**** DOCUMENT SECTION ****
Here in the seafood restaurant, with government employes taking Friday slides to climb onto bar stools with the same hearty finesse that Hell's Angels climb onto motorcycles with, Pekar says: "One of the reasons I write is to push people's face into life rather than to have them try to escape it. If people started to face up to their responsibility as citizens and started to read the goddam paper and find out what the hell was going wrong with the goddam country and worry as much about politics as they know about pro football ... and I know something about pro football too, you know, I'm a sports fan, I think if they did that they wouldn't, like, elect some guy to be president, some guy who's mediocre, and they choose him, they'll pick people for political office who are, you know, who are like them."
Wait a second. Who is he to be condescending -- this childless, middle-aged college dropout with 22 years in the same job, this shameless flunky whose wife made a doll of him with an "anatomically correct bald spot" and carried it around a booksellers' convention?
****
EXERCISE INSTRUCTIONS:
A. Answer these about the passage about Pekar above:
(i) In what kind of restaurant is Pekar speaking?
(ii) What does Pekar give as one of his reasons for writing?
(iii) How many years has he spent in the same job?
B. Reproduce the passage about Pekar word for word, everything from "Wait a second." down to "a booksellers' convention?".
**** DATA SECTION ****
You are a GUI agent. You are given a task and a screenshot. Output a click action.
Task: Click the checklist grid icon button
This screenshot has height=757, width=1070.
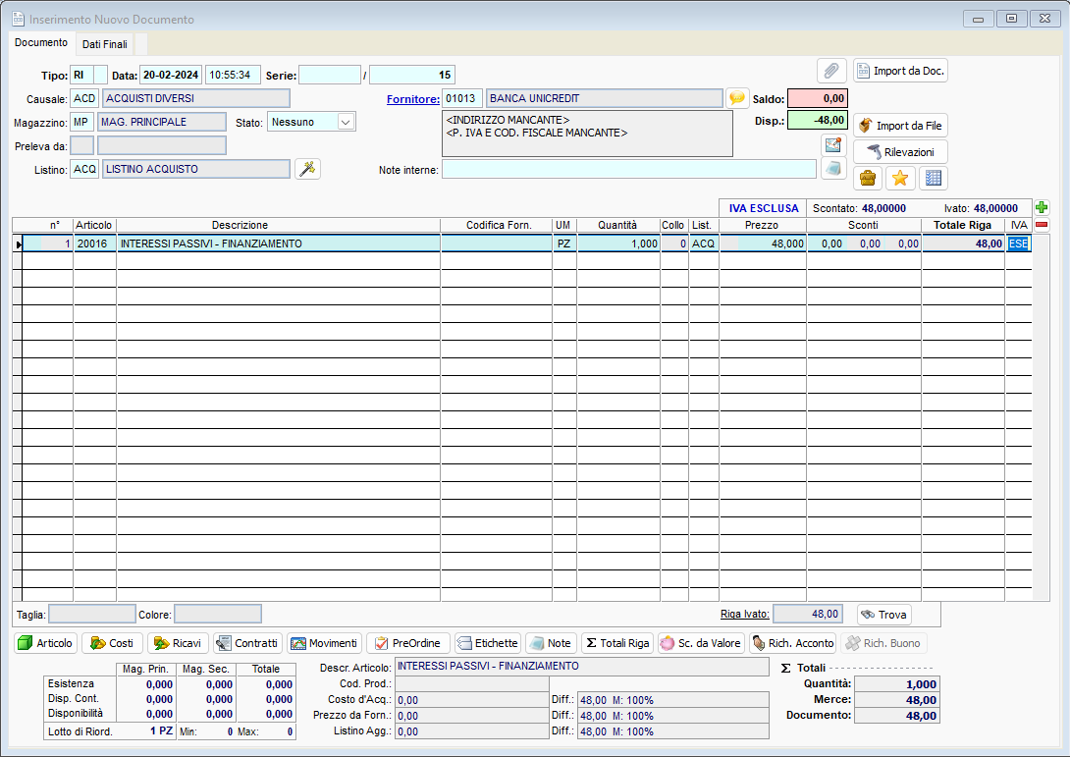click(933, 178)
****
SOLUTIONS TO THE TASKS:
A.
(i) A seafood restaurant.
(ii) To push people's face into life rather than have them try to escape it.
(iii) 22 years.

B.
Wait a second. Who is he to be condescending -- this childless, middle-aged college dropout with 22 years in the same job, this shameless flunky whose wife made a doll of him with an "anatomically correct bald spot" and carried it around a booksellers' convention?